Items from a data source
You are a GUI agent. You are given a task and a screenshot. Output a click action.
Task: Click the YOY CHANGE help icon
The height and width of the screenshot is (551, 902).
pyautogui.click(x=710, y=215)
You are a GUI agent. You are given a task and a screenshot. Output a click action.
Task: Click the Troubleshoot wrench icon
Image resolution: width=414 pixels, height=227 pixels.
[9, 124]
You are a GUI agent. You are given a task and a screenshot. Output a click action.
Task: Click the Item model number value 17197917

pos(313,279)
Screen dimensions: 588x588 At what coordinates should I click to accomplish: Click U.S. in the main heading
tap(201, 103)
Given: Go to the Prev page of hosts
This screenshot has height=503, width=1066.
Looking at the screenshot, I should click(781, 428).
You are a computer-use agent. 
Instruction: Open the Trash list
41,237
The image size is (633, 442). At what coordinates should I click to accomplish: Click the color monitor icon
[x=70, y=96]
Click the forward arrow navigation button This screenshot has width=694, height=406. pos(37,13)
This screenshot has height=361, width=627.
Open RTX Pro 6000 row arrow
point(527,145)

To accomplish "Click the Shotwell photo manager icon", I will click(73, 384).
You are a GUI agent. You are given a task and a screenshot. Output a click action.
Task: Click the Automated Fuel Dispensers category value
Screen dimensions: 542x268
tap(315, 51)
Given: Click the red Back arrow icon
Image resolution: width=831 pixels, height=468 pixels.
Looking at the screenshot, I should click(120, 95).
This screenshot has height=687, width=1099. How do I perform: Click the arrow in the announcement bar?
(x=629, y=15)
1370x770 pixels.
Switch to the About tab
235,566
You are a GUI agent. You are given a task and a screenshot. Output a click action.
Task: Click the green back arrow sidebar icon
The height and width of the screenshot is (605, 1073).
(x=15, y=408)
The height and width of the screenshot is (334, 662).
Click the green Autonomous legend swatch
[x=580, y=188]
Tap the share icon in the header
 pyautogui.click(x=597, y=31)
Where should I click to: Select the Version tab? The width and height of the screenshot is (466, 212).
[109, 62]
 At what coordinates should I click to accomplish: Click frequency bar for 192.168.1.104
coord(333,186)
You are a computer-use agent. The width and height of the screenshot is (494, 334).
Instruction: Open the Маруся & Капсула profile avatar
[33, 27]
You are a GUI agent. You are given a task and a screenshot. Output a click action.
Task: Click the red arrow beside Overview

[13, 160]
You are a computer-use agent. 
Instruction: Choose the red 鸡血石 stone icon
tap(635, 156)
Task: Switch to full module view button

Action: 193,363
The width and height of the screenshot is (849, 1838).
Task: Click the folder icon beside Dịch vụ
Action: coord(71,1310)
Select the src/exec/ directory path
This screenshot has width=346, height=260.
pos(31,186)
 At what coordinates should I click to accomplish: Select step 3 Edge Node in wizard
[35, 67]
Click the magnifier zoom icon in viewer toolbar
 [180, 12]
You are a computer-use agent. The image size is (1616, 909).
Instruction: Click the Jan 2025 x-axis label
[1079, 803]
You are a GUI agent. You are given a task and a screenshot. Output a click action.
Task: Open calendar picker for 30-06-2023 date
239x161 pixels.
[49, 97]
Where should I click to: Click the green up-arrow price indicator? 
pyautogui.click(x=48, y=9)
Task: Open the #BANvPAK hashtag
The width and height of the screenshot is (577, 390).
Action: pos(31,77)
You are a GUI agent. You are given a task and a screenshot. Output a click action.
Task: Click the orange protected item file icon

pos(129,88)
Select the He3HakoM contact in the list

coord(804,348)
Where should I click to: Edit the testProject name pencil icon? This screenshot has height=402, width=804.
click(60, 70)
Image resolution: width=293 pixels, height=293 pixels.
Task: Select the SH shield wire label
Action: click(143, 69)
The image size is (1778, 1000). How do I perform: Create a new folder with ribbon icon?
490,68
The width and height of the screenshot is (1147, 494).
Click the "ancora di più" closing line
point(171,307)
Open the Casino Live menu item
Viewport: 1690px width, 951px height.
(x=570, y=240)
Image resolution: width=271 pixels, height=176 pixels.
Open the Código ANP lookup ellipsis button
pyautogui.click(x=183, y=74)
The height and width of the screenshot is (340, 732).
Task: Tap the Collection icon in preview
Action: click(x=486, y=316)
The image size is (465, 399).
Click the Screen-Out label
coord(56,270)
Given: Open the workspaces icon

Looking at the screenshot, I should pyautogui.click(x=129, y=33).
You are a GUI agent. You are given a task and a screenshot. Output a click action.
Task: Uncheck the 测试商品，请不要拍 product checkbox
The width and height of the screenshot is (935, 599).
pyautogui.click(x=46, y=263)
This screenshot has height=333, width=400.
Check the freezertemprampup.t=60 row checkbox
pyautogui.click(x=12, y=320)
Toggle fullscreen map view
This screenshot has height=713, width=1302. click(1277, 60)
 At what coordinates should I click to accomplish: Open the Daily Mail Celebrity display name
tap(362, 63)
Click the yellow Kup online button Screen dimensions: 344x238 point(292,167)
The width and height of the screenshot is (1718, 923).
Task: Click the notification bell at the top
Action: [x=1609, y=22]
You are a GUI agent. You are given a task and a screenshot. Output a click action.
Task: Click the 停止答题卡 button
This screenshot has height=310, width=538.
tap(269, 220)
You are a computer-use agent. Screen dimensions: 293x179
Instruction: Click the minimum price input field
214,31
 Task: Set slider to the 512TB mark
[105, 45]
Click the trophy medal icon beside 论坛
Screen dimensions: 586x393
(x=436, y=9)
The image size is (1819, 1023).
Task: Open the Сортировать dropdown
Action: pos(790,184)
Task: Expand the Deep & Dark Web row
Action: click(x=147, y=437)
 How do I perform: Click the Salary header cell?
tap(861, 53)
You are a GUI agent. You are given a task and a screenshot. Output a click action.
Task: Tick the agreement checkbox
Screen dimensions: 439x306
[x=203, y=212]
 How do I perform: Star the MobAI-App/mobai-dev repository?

**WHAT TO WORK ON**
Could you render every line of the listing above as a numbered list, with the blank lines left out?

**WRITTEN SOLUTION**
1. You are a GUI agent. You are given a task and a screenshot. Output a click action.
2. Task: Click the YOY CHANGE help icon
3. The height and width of the screenshot is (551, 902).
4. pyautogui.click(x=710, y=215)
5. You are a GUI agent. You are given a task and a screenshot. Output a click action.
6. Task: Click the Troubleshoot wrench icon
7. Image resolution: width=414 pixels, height=227 pixels.
8. [9, 124]
9. You are a GUI agent. You are given a task and a screenshot. Output a click action.
10. Task: Click the Item model number value 17197917
11. pos(313,279)
12. Screen dimensions: 588x588 At what coordinates should I click to accomplish: Click U.S. in the main heading
13. tap(201, 103)
14. Given: Go to the Prev page of hosts
15. This screenshot has height=503, width=1066.
16. Looking at the screenshot, I should click(781, 428).
17. You are a computer-use agent. 
18. Instruction: Open the Trash list
19. 41,237
20. The image size is (633, 442). At what coordinates should I click to accomplish: Click the color monitor icon
21. [x=70, y=96]
22. Click the forward arrow navigation button This screenshot has width=694, height=406. pos(37,13)
23. This screenshot has height=361, width=627.
24. Open RTX Pro 6000 row arrow
25. point(527,145)
26. To accomplish "Click the Shotwell photo manager icon", I will click(73, 384).
27. You are a GUI agent. You are given a task and a screenshot. Output a click action.
28. Task: Click the Automated Fuel Dispensers category value
29. Screen dimensions: 542x268
30. tap(315, 51)
31. Given: Click the red Back arrow icon
32. Image resolution: width=831 pixels, height=468 pixels.
33. Looking at the screenshot, I should click(120, 95).
34. This screenshot has height=687, width=1099. How do I perform: Click the arrow in the announcement bar?
35. (x=629, y=15)
36. 1370x770 pixels.
37. Switch to the About tab
38. 235,566
39. You are a GUI agent. You are given a task and a screenshot. Output a click action.
40. Task: Click the green back arrow sidebar icon
41. The height and width of the screenshot is (605, 1073).
42. (x=15, y=408)
43. The height and width of the screenshot is (334, 662).
44. Click the green Autonomous legend swatch
45. [x=580, y=188]
46. Tap the share icon in the header
47.  pyautogui.click(x=597, y=31)
48. Where should I click to: Select the Version tab? The width and height of the screenshot is (466, 212).
49. [109, 62]
50.  At what coordinates should I click to accomplish: Click frequency bar for 192.168.1.104
51. coord(333,186)
52. You are a computer-use agent. The width and height of the screenshot is (494, 334).
53. Instruction: Open the Маруся & Капсула profile avatar
54. [33, 27]
55. You are a GUI agent. You are given a task and a screenshot. Output a click action.
56. Task: Click the red arrow beside Overview
57. [13, 160]
58. You are a computer-use agent. 
59. Instruction: Choose the red 鸡血石 stone icon
60. tap(635, 156)
61. Task: Switch to full module view button
62. Action: 193,363
63. The width and height of the screenshot is (849, 1838).
64. Task: Click the folder icon beside Dịch vụ
65. Action: coord(71,1310)
66. Select the src/exec/ directory path
67. This screenshot has width=346, height=260.
68. pos(31,186)
69.  At what coordinates should I click to accomplish: Select step 3 Edge Node in wizard
70. [35, 67]
71. Click the magnifier zoom icon in viewer toolbar
72.  [180, 12]
73. You are a computer-use agent. The image size is (1616, 909).
74. Instruction: Click the Jan 2025 x-axis label
75. [1079, 803]
76. You are a GUI agent. You are given a task and a screenshot. Output a click action.
77. Task: Open calendar picker for 30-06-2023 date
78. 239x161 pixels.
79. [49, 97]
80. Where should I click to: Click the green up-arrow price indicator? 
81. pyautogui.click(x=48, y=9)
82. Task: Open the #BANvPAK hashtag
83. The width and height of the screenshot is (577, 390).
84. Action: pos(31,77)
85. You are a GUI agent. You are given a task and a screenshot. Output a click action.
86. Task: Click the orange protected item file icon
87. pos(129,88)
88. Select the He3HakoM contact in the list
89. coord(804,348)
90. Where should I click to: Edit the testProject name pencil icon? This screenshot has height=402, width=804.
91. click(60, 70)
92. Image resolution: width=293 pixels, height=293 pixels.
93. Task: Select the SH shield wire label
94. Action: click(143, 69)
95. The image size is (1778, 1000). How do I perform: Create a new folder with ribbon icon?
96. 490,68
97. The width and height of the screenshot is (1147, 494).
98. Click the "ancora di più" closing line
99. point(171,307)
100. Open the Casino Live menu item
101. Viewport: 1690px width, 951px height.
102. (x=570, y=240)
103. Image resolution: width=271 pixels, height=176 pixels.
104. Open the Código ANP lookup ellipsis button
105. pyautogui.click(x=183, y=74)
106. The height and width of the screenshot is (340, 732).
107. Task: Tap the Collection icon in preview
108. Action: click(x=486, y=316)
109. The image size is (465, 399).
110. Click the Screen-Out label
111. coord(56,270)
112. Given: Open the workspaces icon
113. Looking at the screenshot, I should pyautogui.click(x=129, y=33).
114. You are a GUI agent. You are given a task and a screenshot. Output a click action.
115. Task: Uncheck the 测试商品，请不要拍 product checkbox
116. The width and height of the screenshot is (935, 599).
117. pyautogui.click(x=46, y=263)
118. This screenshot has height=333, width=400.
119. Check the freezertemprampup.t=60 row checkbox
120. pyautogui.click(x=12, y=320)
121. Toggle fullscreen map view
122. This screenshot has height=713, width=1302. click(1277, 60)
123.  At what coordinates should I click to accomplish: Open the Daily Mail Celebrity display name
124. tap(362, 63)
125. Click the yellow Kup online button Screen dimensions: 344x238 point(292,167)
126. The width and height of the screenshot is (1718, 923).
127. Task: Click the notification bell at the top
128. Action: [x=1609, y=22]
129. You are a GUI agent. You are given a task and a screenshot. Output a click action.
130. Task: Click the 停止答题卡 button
131. This screenshot has height=310, width=538.
132. tap(269, 220)
133. You are a computer-use agent. Screen dimensions: 293x179
134. Instruction: Click the minimum price input field
135. 214,31
136.  Task: Set slider to the 512TB mark
137. [105, 45]
138. Click the trophy medal icon beside 论坛
139. Screen dimensions: 586x393
140. (x=436, y=9)
141. The image size is (1819, 1023).
142. Task: Open the Сортировать dropdown
143. Action: pos(790,184)
144. Task: Expand the Deep & Dark Web row
145. Action: click(x=147, y=437)
146.  How do I perform: Click the Salary header cell?
147. tap(861, 53)
148. You are a GUI agent. You are given a task and a screenshot. Output a click action.
149. Task: Tick the agreement checkbox
150. Screen dimensions: 439x306
151. [x=203, y=212]
152.  How do I perform: Star the MobAI-App/mobai-dev repository?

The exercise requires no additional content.